_Work instructions_
- A) From the passage on Balkan reconciliation, reproduce word for word the span from "Serbs, Croats and" up to and including "to historical myths.".
- B) Using the passage on Balkan reconciliation, decide whether each statement agrees with it. Answer yes or no for each, quoting the words that decide it. (i) NGO Protektor is a Bosnian group that collects and publishes stories of ethnically diverse neighbors helping each other during the war. (ii) Bosnian law gives its courts subpoena powers. (iii) According to Paul Mojzes, villagers in Bosnia who drank coffee together discussed their religious differences.
- C) Extend the passage on Balkan reconciliation past its final sentence.

_Page_

----------

Serbs, Croats and Muslims in the Balkans will never see themselves as political neighbors without some new public affirmations of a shared history. So long as most of these groups write their own history books and teach in their own ethnically segregated schools, they will continue to live captive to historical myths.

Many are eager for establishment of a truth commission, first in Bosnia and hopefully in Croatia and Serbia as well. “We have got to establish the truth about the good and evil on all sides in the recent wars,” they say, “so that the victims can tell their stories and the history books can be written honestly.” One Bosnian group, NGO Protektor, has begun to collect and publish stories about ethnically diverse neighbors helping each other during the war. This work will add a positive dimension to the truth commissions. So far, however, Bosnian law does not equip its courts with subpoena powers, nor is it likely that such a commission will have amnesty-granting power. So the self-protective instincts of wartime politicians will probably limit the likelihood of their appearance before such a body. The complementary work of the Hague War Crimes Court for Yugoslavia is crucial if international law is ever to take root in the region.

Some religious leaders believe that the only pathway toward a genuine democratic order lies in grass-roots cooperation: village neighbors who help each other rebuild homes, share farm tools and otherwise work together across ethnic lines to repair the economy and the interreligious peace for which Bosnia was once famous. Paul Mojzes, a native of Yugoslavia, observes that the trouble with the seeming peace between neighbors in Bosnian villages was that they drank coffee together but never discussed their religious differences and commonalities. An impressive number of religious leaders are now trying to build firmer bridges between the religions by bringing together diverse groups to investigate how and if the Christian and Muslim traditions are akin or different in matters of law, war, peace and human identity.

----------

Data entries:
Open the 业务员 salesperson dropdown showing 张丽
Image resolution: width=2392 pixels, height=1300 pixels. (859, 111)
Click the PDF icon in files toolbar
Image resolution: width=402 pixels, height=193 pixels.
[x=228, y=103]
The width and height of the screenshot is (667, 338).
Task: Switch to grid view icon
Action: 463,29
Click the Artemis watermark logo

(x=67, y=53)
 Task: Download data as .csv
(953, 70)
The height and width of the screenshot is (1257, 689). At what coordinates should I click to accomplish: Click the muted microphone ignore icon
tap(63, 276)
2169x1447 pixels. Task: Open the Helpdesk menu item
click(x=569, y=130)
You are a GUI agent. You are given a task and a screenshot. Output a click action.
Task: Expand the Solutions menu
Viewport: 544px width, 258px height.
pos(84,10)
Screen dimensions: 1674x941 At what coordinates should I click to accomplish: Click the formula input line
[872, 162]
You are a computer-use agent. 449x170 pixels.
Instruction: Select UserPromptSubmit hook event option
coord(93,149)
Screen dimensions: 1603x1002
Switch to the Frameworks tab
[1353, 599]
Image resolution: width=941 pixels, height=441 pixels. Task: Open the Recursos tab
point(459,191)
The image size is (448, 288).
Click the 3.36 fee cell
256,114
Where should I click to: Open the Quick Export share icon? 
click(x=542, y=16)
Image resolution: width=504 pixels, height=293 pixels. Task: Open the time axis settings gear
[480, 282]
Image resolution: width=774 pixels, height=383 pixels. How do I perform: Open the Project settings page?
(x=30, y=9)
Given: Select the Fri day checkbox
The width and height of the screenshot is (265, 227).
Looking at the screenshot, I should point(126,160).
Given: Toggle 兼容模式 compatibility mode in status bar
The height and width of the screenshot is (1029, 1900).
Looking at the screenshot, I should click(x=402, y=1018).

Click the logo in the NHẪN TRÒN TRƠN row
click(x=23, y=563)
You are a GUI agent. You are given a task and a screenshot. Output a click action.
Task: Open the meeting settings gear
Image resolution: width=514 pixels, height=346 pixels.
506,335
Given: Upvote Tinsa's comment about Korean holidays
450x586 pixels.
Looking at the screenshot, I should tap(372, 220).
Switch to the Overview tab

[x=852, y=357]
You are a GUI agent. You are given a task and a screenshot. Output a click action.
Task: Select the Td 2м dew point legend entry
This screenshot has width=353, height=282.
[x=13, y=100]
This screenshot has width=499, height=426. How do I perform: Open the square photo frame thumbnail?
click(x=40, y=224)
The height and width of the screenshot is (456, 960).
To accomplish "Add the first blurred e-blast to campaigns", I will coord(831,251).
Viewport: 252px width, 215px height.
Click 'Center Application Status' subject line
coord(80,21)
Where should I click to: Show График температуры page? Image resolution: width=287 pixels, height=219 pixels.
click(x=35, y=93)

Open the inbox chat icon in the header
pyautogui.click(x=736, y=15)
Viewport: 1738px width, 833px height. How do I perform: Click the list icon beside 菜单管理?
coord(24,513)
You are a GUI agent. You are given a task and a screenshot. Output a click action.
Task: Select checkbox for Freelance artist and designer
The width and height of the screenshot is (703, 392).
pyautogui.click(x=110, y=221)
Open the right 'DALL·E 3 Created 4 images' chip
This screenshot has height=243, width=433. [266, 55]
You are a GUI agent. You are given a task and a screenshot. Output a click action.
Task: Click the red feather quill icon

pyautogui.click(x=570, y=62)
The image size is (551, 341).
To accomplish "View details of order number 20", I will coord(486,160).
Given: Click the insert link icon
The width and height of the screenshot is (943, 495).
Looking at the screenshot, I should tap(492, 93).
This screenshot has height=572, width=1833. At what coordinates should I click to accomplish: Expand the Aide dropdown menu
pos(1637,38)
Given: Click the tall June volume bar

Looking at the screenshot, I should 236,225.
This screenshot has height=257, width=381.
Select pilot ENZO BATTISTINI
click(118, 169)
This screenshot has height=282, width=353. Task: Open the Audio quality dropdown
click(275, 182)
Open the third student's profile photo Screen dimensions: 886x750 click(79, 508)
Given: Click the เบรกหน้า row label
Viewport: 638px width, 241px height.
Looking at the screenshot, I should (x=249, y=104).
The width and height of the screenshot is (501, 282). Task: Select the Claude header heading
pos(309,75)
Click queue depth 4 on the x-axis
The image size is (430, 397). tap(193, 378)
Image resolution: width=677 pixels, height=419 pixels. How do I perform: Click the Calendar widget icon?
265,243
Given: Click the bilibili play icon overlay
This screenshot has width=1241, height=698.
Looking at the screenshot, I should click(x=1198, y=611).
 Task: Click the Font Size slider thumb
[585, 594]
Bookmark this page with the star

----------

_Responses to the exercise_
- A)
Serbs, Croats and Muslims in the Balkans will never see themselves as political neighbors without some new public affirmations of a shared history. So long as most of these groups write their own history books and teach in their own ethnically segregated schools, they will continue to live captive to historical myths.

- B)
(i) Yes: "One Bosnian group, NGO Protektor, has begun to collect and publish stories about ethnically diverse neighbors helping each other during the war."
(ii) No: "Bosnian law does not equip its courts with subpoena powers"
(iii) No: "they drank coffee together but never discussed their religious differences and commonalities."

- C)
These efforts range from an organization called “Abraham,” led by a German Protestant pastor and Muslim theologian who explore how each religion affirms the value of “the stranger”; to Franciscan priest Ivo Markovic, who has organized a multi-ethnic choir for public musical performance; to an international interdisciplinary collaboration of scholars called Forum Bosnia. Active in some of these efforts are the U.S. Institute of Peace, the World Conference on Religion and Peace, and the Mennonite Church.

Rusmir Mahmutcehajic, president of Forum Bosnia, is a physicist by training, a Muslim theologian and an eloquent apostle for “epistemic modesty”:

If I worship my religion it becomes my idol and therefore is antireligious. Our forum tries to do research on how our respective traditions reject the fundamentalism that says, “I have all the truth and you have none.” If people say to each other, “We are perfect,” there is no room for their improvement! . . . Real religion teaches us that we must assume responsibility for helping the weakest, most damaged people around us. We must stand up for them inside our own communities. If we don’t, we become partners in the evil of fundamentalism.

A thousand years ago, Bosnia was a place where religions lived together in mutual respect. “Almost every child grew up in an environment that included the call to prayer from the minarets of the mosques and the ringing of the church bells from church steeples.” In that environment, respect for a neighbor’s differences derived from respect for the differences between human truths and God’s truth. The question remains: Is religion the enemy or the friend of democratic tolerance in the future of Bosnia?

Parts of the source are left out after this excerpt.